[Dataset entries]
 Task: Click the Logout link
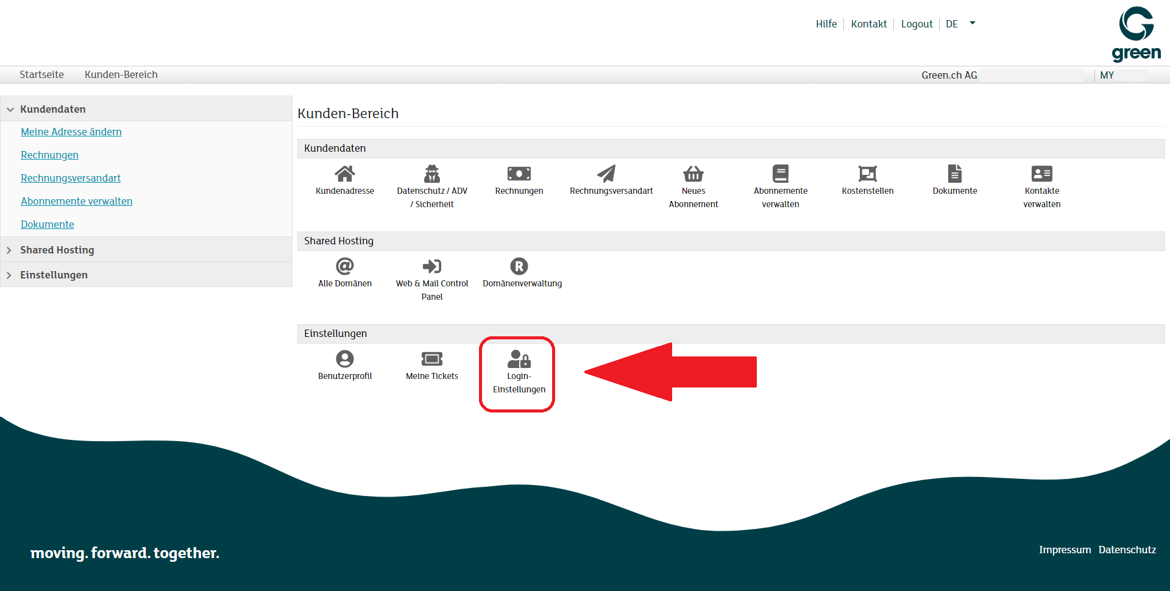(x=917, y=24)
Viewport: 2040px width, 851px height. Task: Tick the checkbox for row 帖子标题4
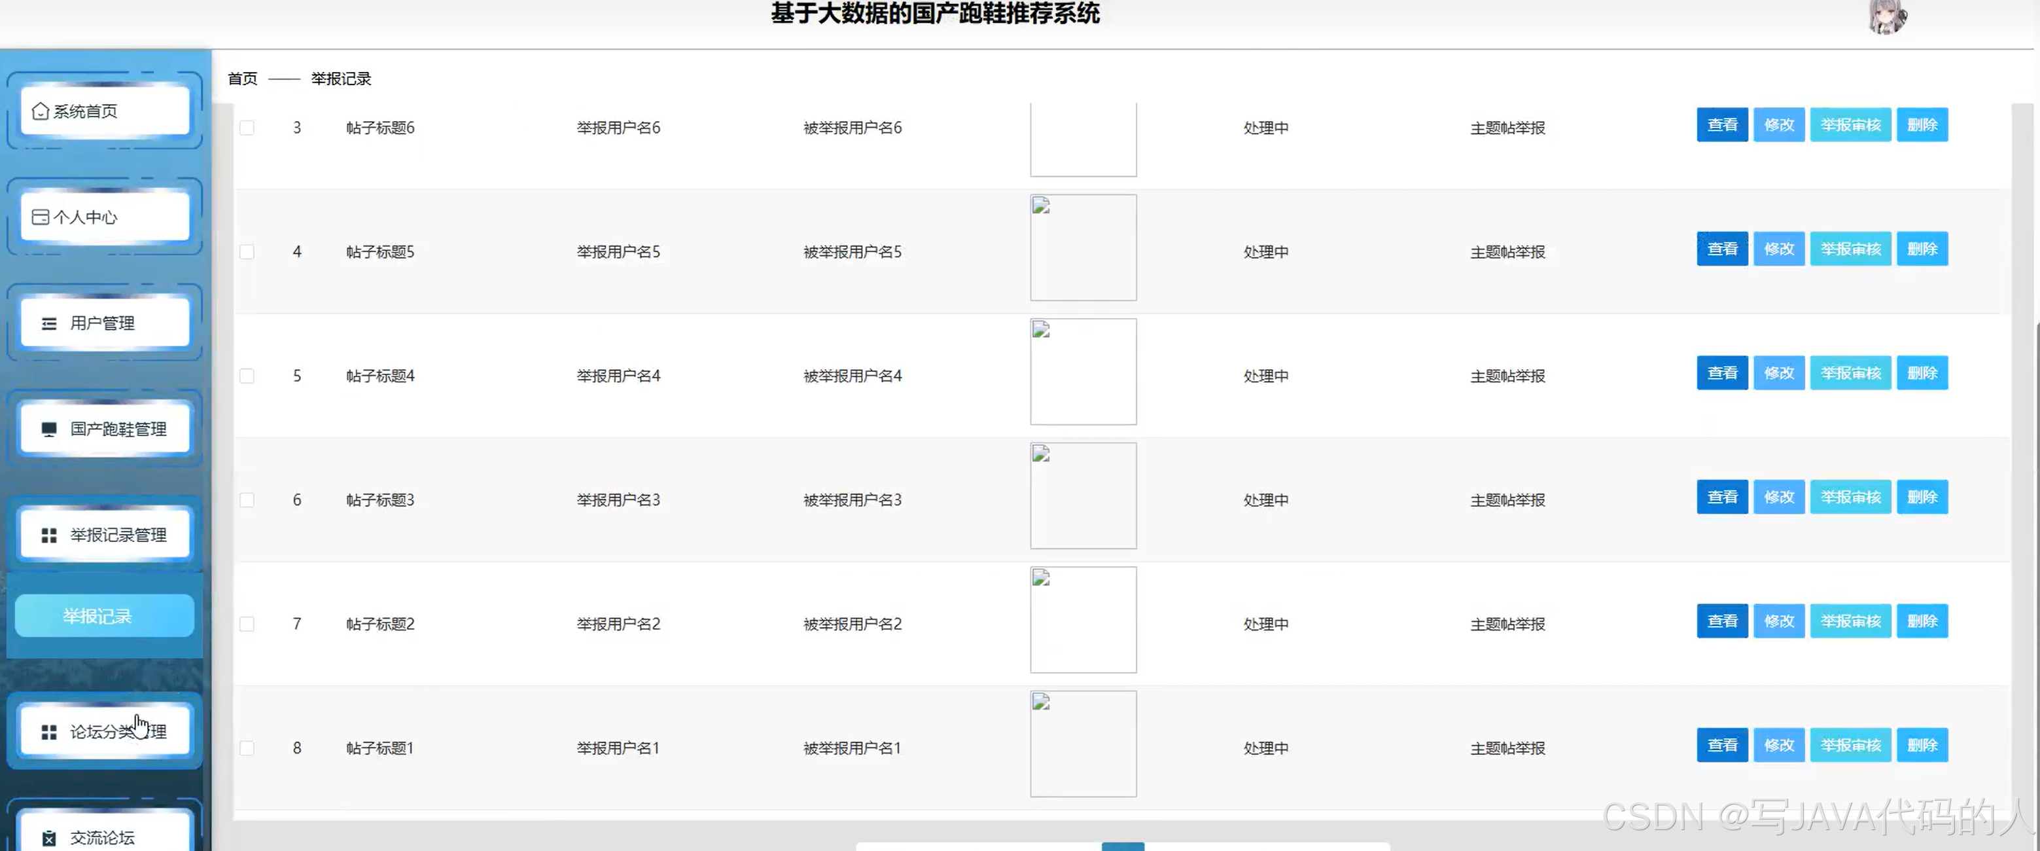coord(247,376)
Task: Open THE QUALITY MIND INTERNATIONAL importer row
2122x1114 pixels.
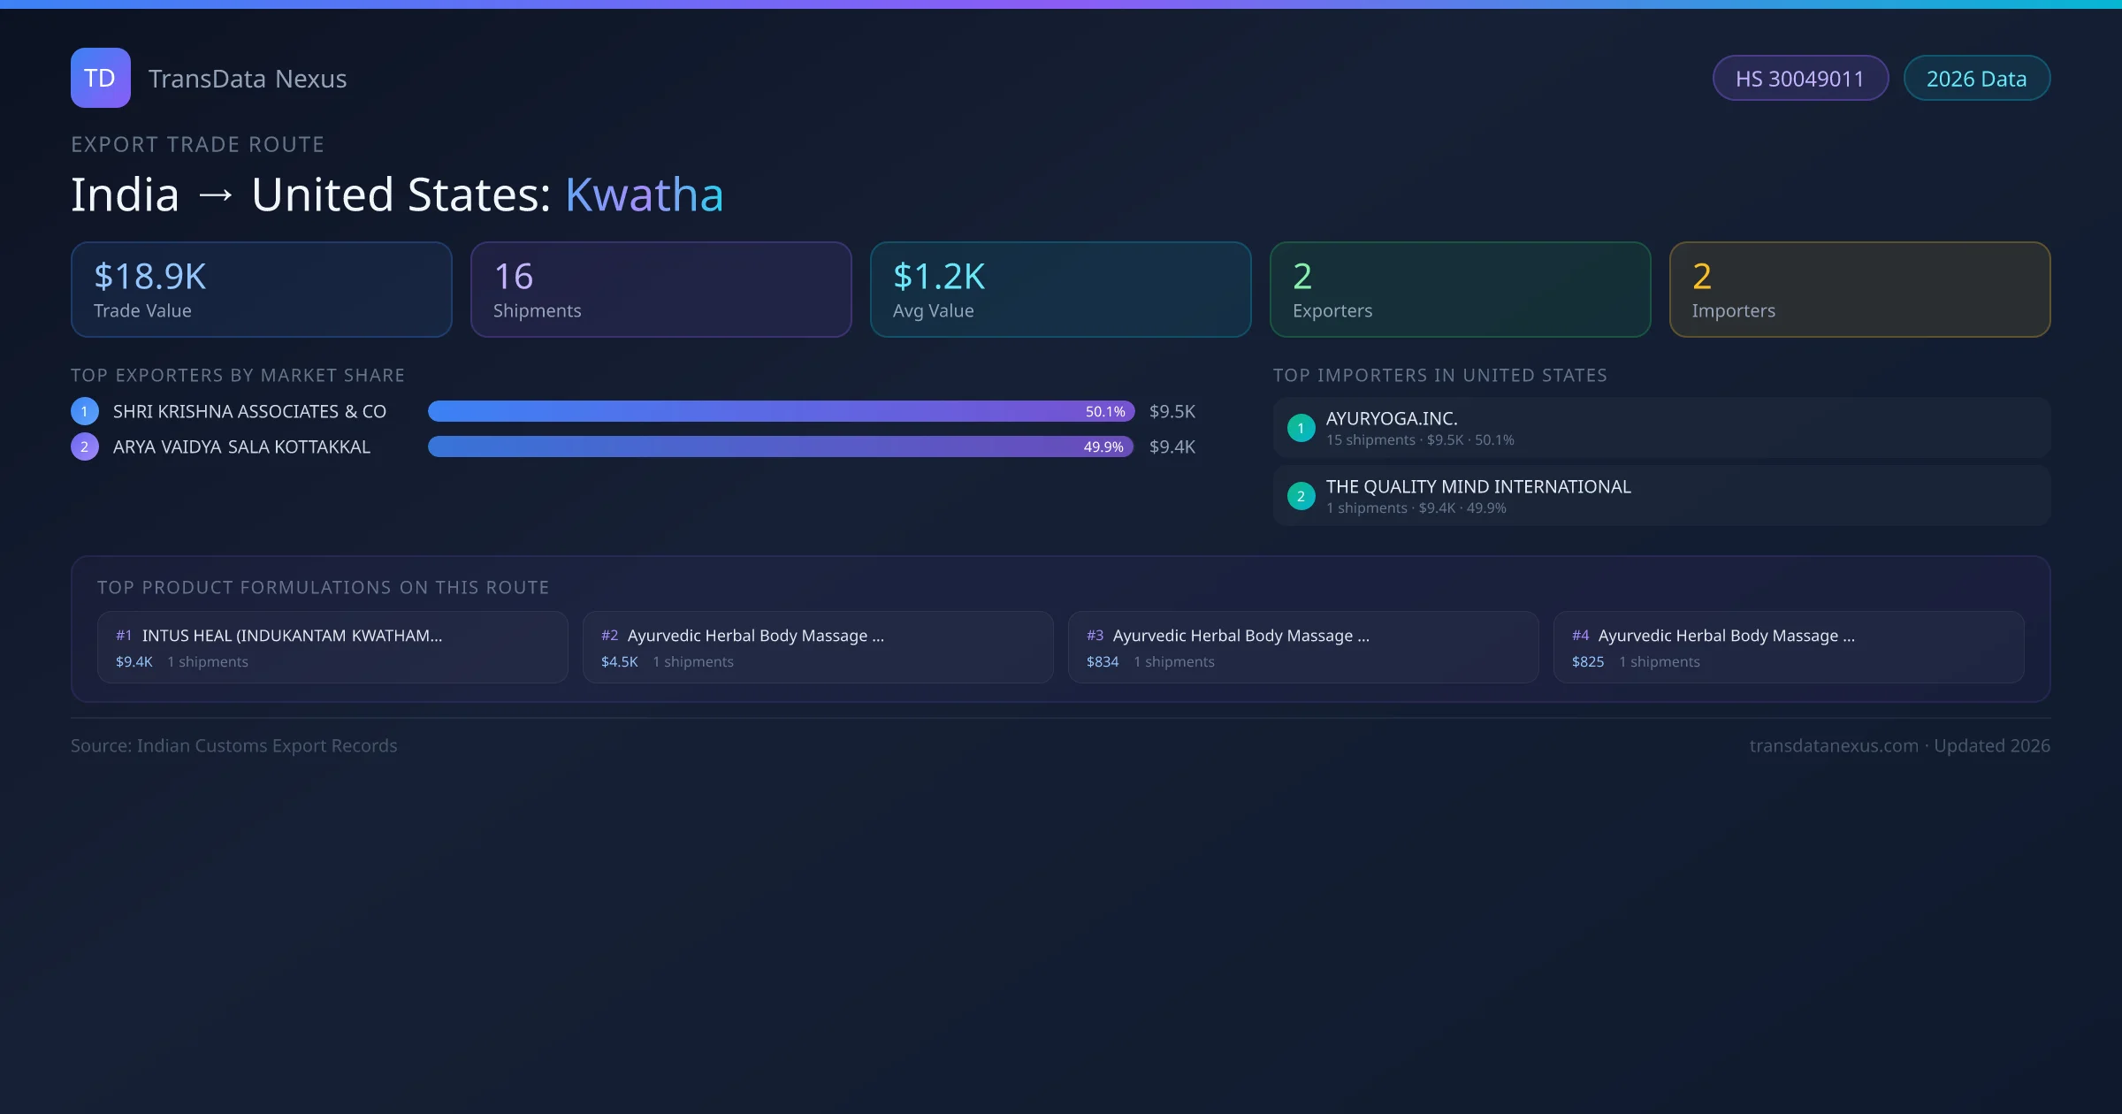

**ACTIVITY:**
Repeat only the lines from the one holding "Viewport: 2040px width, 851px" through the last line of the data, inclusive. Keep the pictures out.

**FINAL ANSWER:**
Viewport: 2040px width, 851px height. Task: Tick the checkbox for row 帖子标题4
coord(247,376)
Task: Open THE QUALITY MIND INTERNATIONAL importer row
2122x1114 pixels.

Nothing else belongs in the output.